Louise Perrin is an internationally-juried mixed media fibre artist whose original fibre art has been exhibited in juried shows, art shows and galleries locally, nationally and internationally; been published in books; and shown in videos.
“I grew up in a military family that was mostly posted to Western Canada. I always tried to adapt to my current surroundings and to ‘bloom’ where I was planted. As an adult, I was a member of the Canadian Forces for about five years, posted to Maritime Canada bases. After spending close to thirty years in the Maritimes, mostly in the Annapolis Valley, Nova Scotia, I returned to my beloved Prairies in late 2004. My work is strongly influenced by the prairies vistas and unending skies surrounding me.
My grandmother Perrin was my quilting inspiration – she was part of a sewing circle in rural Nova Scotia that met in each other’s homes.
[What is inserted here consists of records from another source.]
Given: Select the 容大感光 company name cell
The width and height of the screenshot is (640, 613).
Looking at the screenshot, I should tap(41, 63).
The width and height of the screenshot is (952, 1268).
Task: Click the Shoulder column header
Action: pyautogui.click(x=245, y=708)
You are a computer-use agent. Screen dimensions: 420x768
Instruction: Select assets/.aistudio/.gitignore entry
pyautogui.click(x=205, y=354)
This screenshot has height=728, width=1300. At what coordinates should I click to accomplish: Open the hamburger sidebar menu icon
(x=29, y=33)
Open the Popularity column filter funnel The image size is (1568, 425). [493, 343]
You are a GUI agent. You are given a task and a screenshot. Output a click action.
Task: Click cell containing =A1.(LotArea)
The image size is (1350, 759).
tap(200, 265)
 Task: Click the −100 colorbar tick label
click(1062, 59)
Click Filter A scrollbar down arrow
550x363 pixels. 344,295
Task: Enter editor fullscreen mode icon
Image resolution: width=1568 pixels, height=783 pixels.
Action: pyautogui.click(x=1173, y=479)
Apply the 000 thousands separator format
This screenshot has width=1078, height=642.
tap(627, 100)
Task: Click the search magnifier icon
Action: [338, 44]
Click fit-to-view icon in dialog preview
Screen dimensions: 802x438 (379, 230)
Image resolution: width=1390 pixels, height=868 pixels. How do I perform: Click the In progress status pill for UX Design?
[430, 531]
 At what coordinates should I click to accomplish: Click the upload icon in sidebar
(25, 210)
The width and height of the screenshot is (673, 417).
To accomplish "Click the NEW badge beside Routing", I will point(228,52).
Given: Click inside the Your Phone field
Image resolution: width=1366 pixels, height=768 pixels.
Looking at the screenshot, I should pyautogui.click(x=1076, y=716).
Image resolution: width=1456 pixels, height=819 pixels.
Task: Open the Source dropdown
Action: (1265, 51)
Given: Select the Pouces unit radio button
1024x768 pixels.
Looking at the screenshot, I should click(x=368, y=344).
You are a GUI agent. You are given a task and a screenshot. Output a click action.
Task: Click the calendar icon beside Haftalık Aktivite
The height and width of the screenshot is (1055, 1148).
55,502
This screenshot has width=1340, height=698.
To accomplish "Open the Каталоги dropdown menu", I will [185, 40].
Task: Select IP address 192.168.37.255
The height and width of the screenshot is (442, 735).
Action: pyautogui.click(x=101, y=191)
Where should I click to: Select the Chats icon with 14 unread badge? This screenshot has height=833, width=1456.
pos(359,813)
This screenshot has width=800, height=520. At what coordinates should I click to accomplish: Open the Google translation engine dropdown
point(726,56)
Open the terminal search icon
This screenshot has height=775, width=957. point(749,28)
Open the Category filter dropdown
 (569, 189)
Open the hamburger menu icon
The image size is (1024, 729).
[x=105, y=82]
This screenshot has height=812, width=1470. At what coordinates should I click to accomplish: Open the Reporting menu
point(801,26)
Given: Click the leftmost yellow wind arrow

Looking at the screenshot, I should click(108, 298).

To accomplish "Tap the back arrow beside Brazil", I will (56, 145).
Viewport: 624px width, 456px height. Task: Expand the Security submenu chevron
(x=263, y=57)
I remember the weight of her quilts, made with cotton batting, when I slept when we visited her. I have two quilts that she made me before she died in the late 1970s. I started as a traditional quilter when I lived in Paradise, Nova Scotia in the early 1980s. As a beginning quilter, I often designed my own blocks seldom following the pattern as written. As time went on, I began using my own photographs of local landmarks and scenery as the basis for my patterns, developing my own techniques for doing so. This is the type of work I exhibited nationally and internationally before moving back to Saskatchewan in late 2004.
I started dyeing in the fall of 2009 after I started Skyswept Designs as a full time art business in July 2009. Before that, I didn’t think that I could do dyeing because of the chemicals involved. I have had environmental illness since 1994 and have to be very careful about exposure to chemically-based and scented products. I knew I could use fabric paints, by using an organic vapour mask, because of an Artist Retreat I went to in 2005 in Montana.
I bought a small dyeing kit and had a ‘play day’ with some fibre artist friends in the October 2009. I loved the dyeing and didn’t suffer any ill effects from the process. I’ve been dyeing ever since.
Over the winter of 2009-2010 there was talk online among art quilters about snow dyeing. I was in the middle of trying to meet a deadline so I would not let myself try snow dyeing until I had had this piece finished and sent on its way. I did my first snow dyeing on the first day of spring 2010. I was hooked! The dye patterns created by this technique are simply amazing. It has since become my primary dyeing process. Usually the length of the Saskatchewan winter allows me lots of time to snow dye a year’s production, but in 2011, winter was late getting started and we only had fresh snow a few times. That meant I ended up having a snow dyeing marathon in late February and early March 2012, before the ‘big melt’ happened and I would be out of snow.
I teach process-based classes at my studio, at the local Art Gallery and as a traveling artist and artist in residence in schools, parks and other locations. I love to create in unusual locations. I have been known to sew in a library, in a laundromat, in a tent at a campground, outside beside my car, at a hunting lodge, and at an oil patch camp where I was working as a cook. I have what I call the ‘traveling’ studio which can carry my portable sewing machine and other necessities needed to allow me to create wherever I go. At this point I have been quilting for over 30 years and sewing for much longer than that. As I learn new skills, I incorporate them into my current work.”